El alcalde de Toques dice que certificó por error una obra que no fue ejecutada

XOSÉ GARCÍA TOQUES

SANTIAGO

X. G.

El Concello bloquea sus cuentas bancarias para que la empresa constructora no pueda cobrar Por una vez, una denuncia del PSOE de Toques recibe el «mea culpa» como respuesta del gobierno local. El alcalde, Jesús Ares, exponía en el pleno de ayer que la certificación de que se habían realizado las obras del cementerio de San Martiño de Oleiros era un error. No hubo tales obras. Así lo reconocía, por escrito, el ingeniero encargado de las mismas, Julio Rojo. El PSOE, sin embargo, no se cree esta versión de los hechos. Pidió la comparecencia de Rojo para responder a sus preguntas, sin que el regidor atendiese la petición.
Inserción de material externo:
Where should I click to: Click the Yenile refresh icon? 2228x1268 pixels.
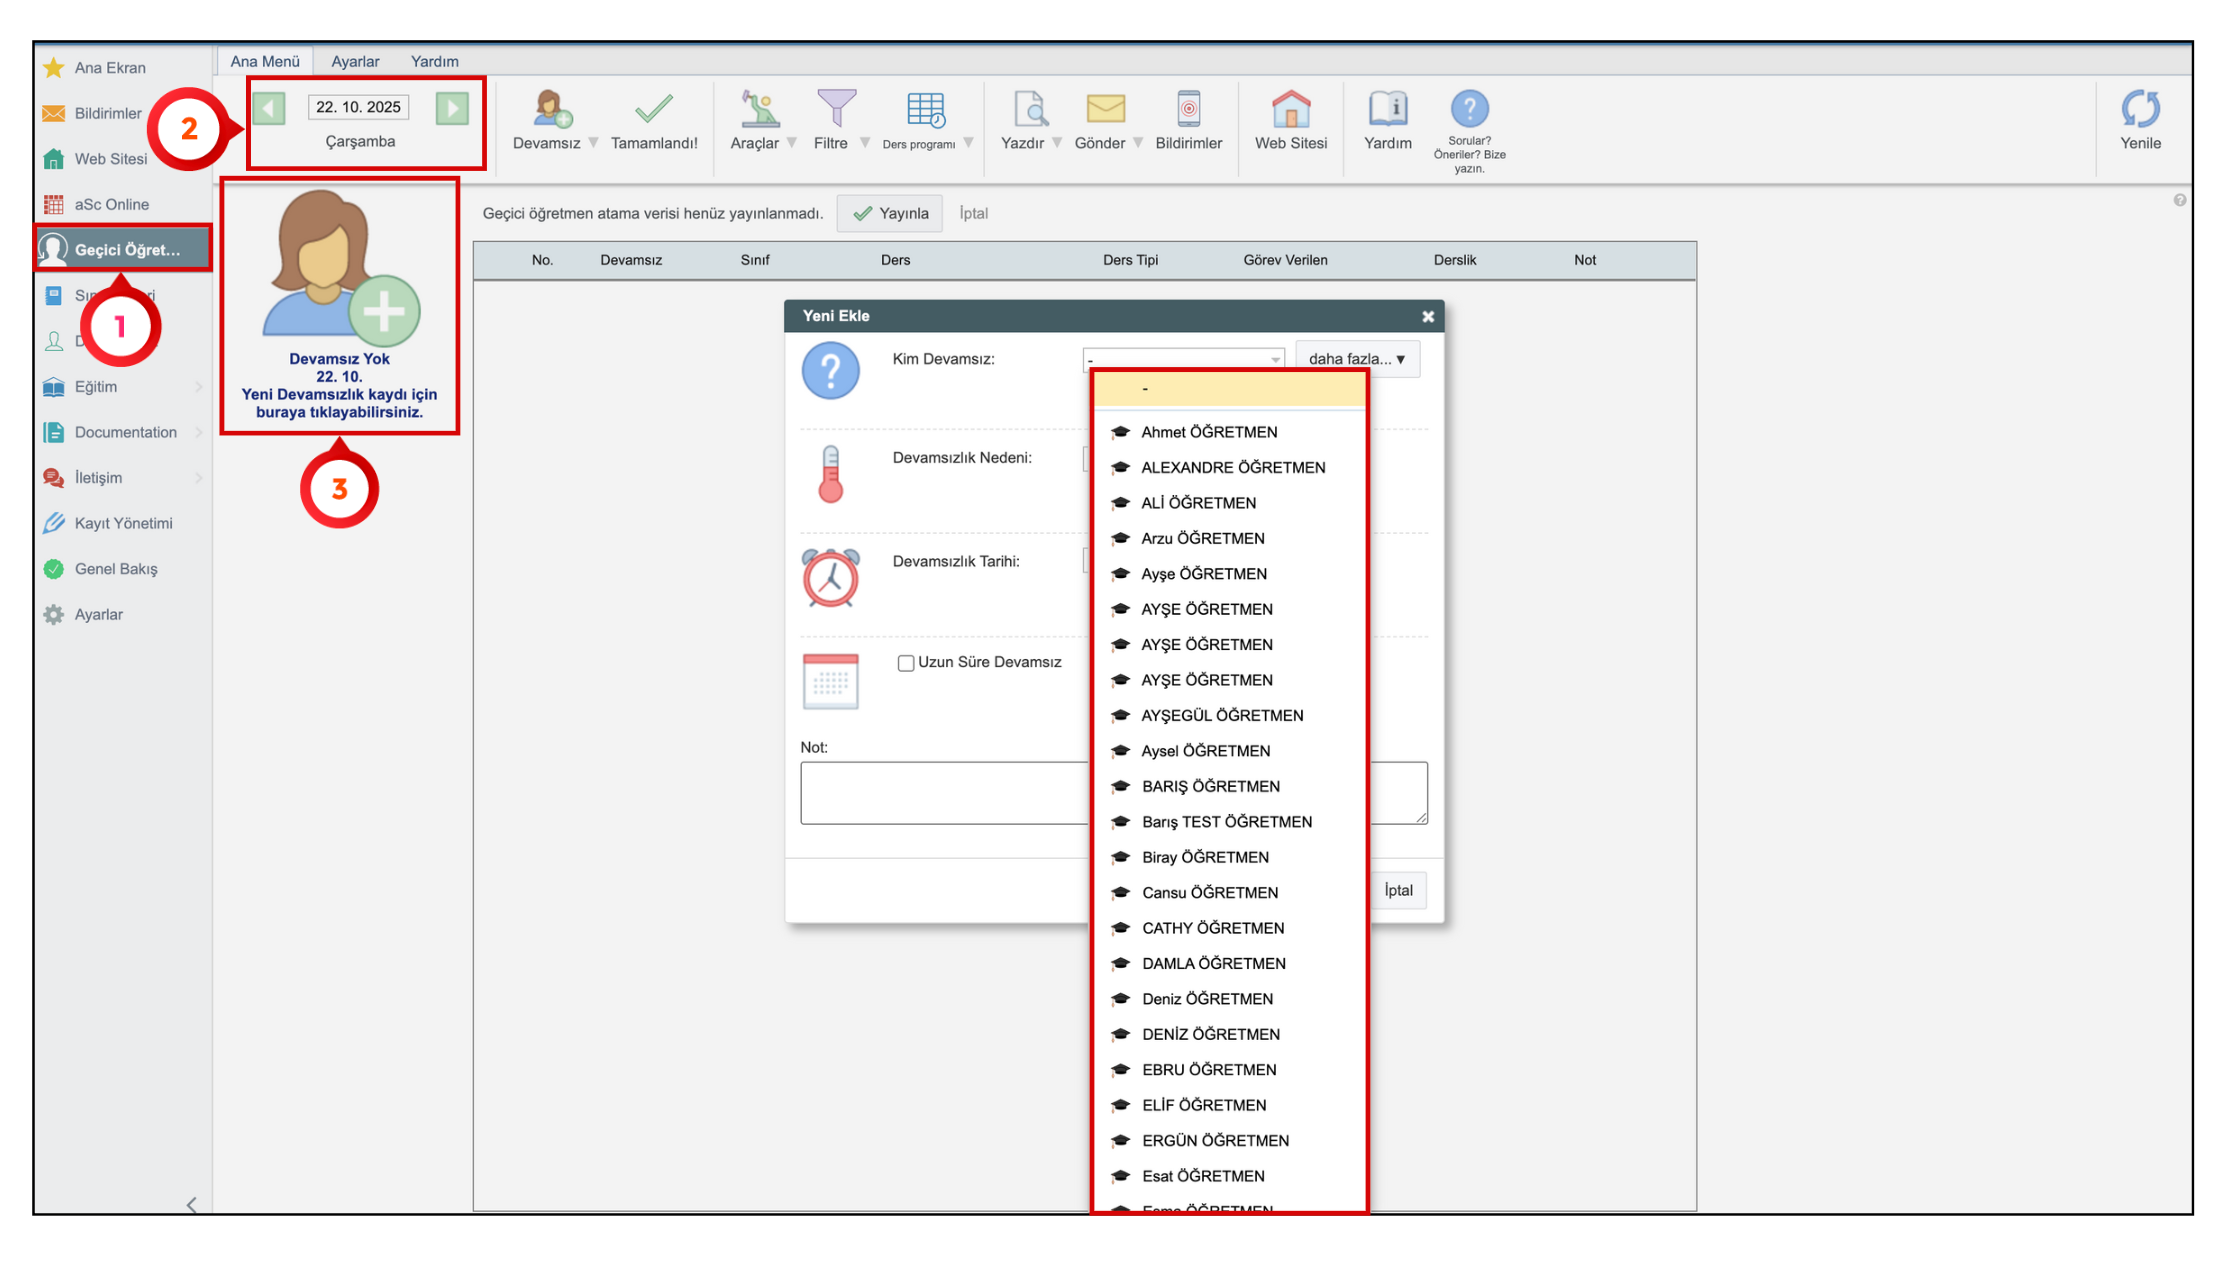(x=2139, y=110)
Al final, los hechos se denunciarán ante la Diputación, y es probable que se emprendan acciones judiciales, aunque los socialistas aún no saben si presentar una denuncia formal o poner los hechos en conocimiento del fiscal.
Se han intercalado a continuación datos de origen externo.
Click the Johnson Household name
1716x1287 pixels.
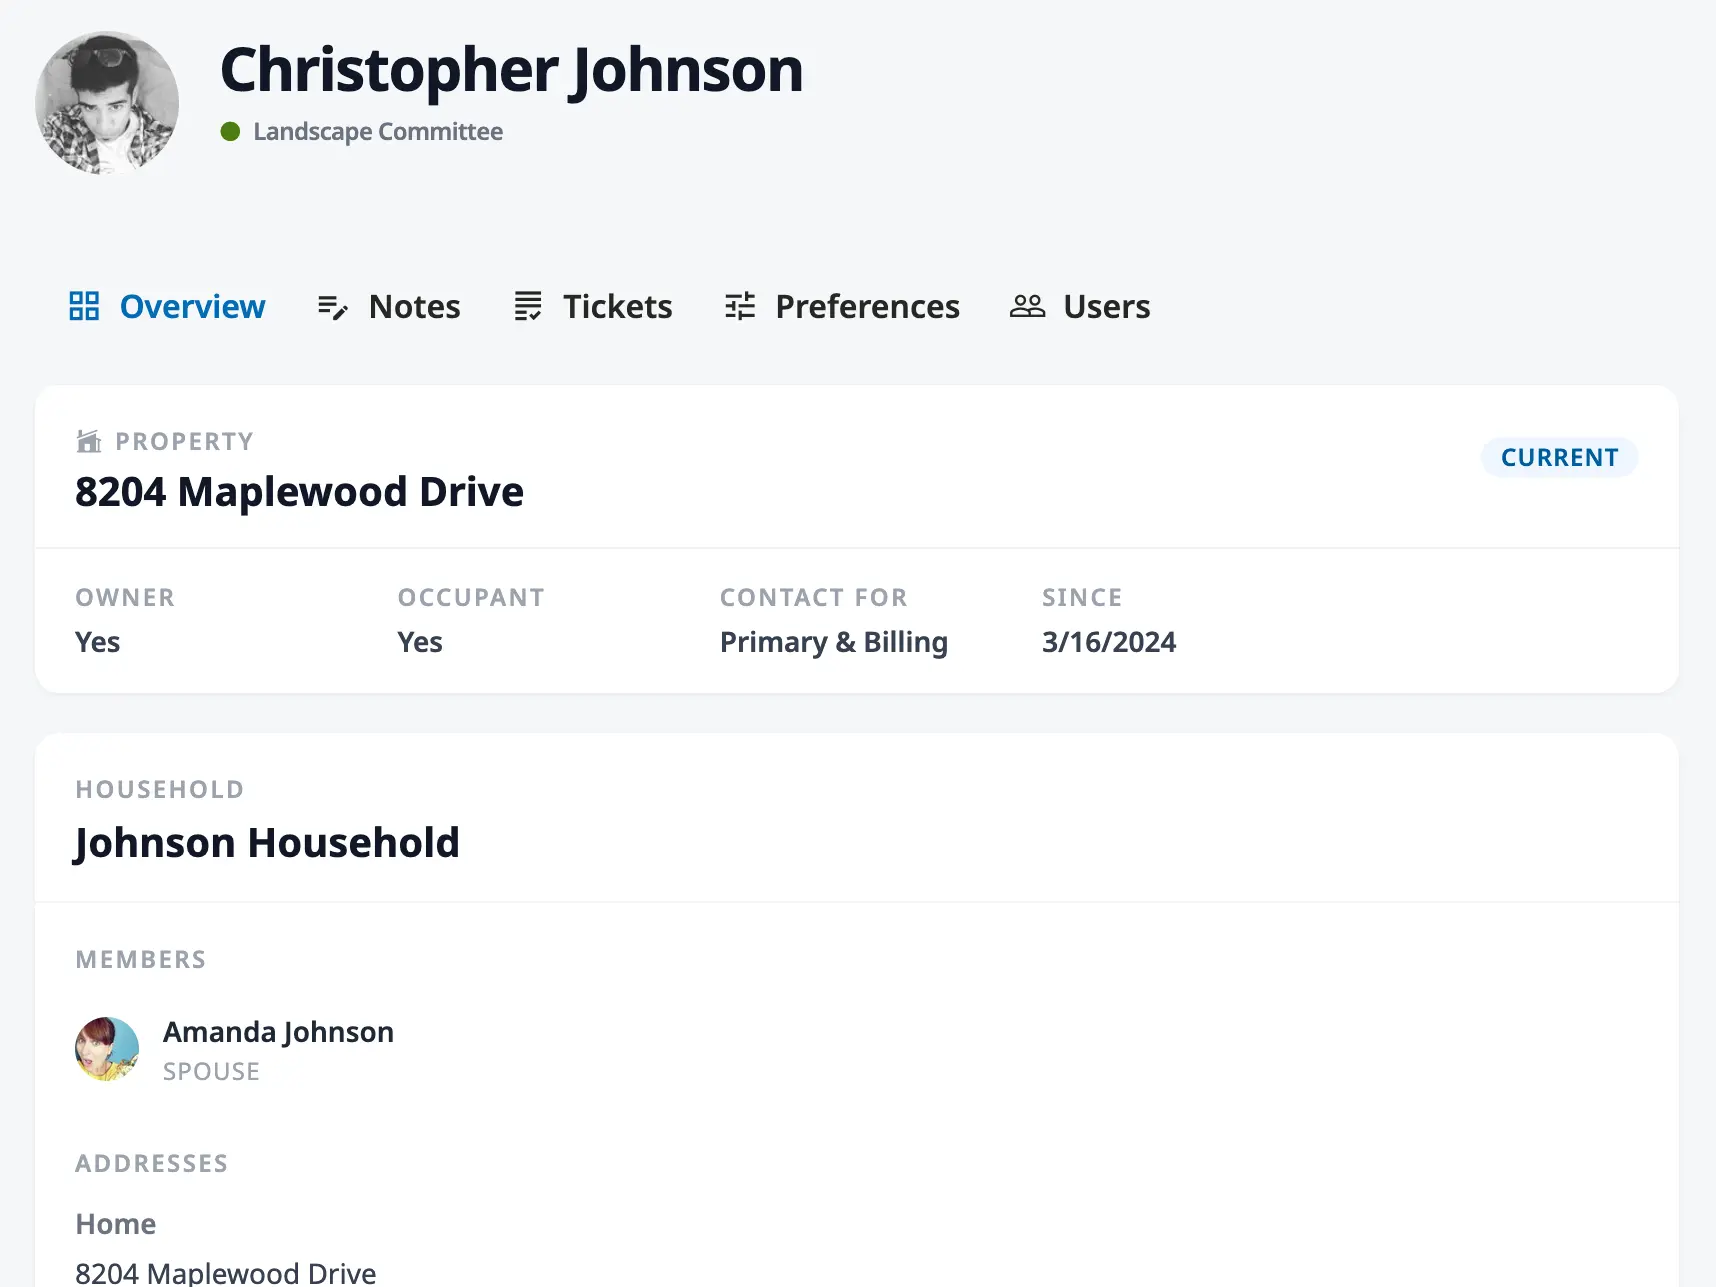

25 ene 2002 . Actualizado a las 06:00 h.

El nuevo cementerio de San Martiño de Oleiros se incluyó en el Plan de Obras y Servicios 2000, y preveía una inversión de 24.117 euros (4.012.843 pesetas). A su vez, esta obra se integraba en un proyecto que ascendía, en total, a 56.224 euros (9.355.000 pesetas). El contrato de esta iniciativa se firmó el 24 de agosto de 2000. Un año más tarde, en noviembre de 2001, el estudio técnico certificaba la realización del proyecto en su totalidad, y días más tarde hacía lo mismo la alcaldía. Sin embargo, donde debería haber un cementerio, sólo hay un barrizal pedregoso. A raíz de estos hechos, el PSOE solicitó un pleno extraordinario urgente, que se celebró ayer. En la sesión, se procedió a la lectura de un escrito firmado por el ingeniero Julio Rojo Martínez, en el que reconocía que «por error se emitió una certificación de obra sin que se hubiera realizado». Rojo justificaba dicho error porque el trabajo de su estudio técnico se multiplicó a causa de la adaptación al euro y por haber estado de baja el responsable de las certificaciones. La reacción del Concello ha sido la de bloquear el pago.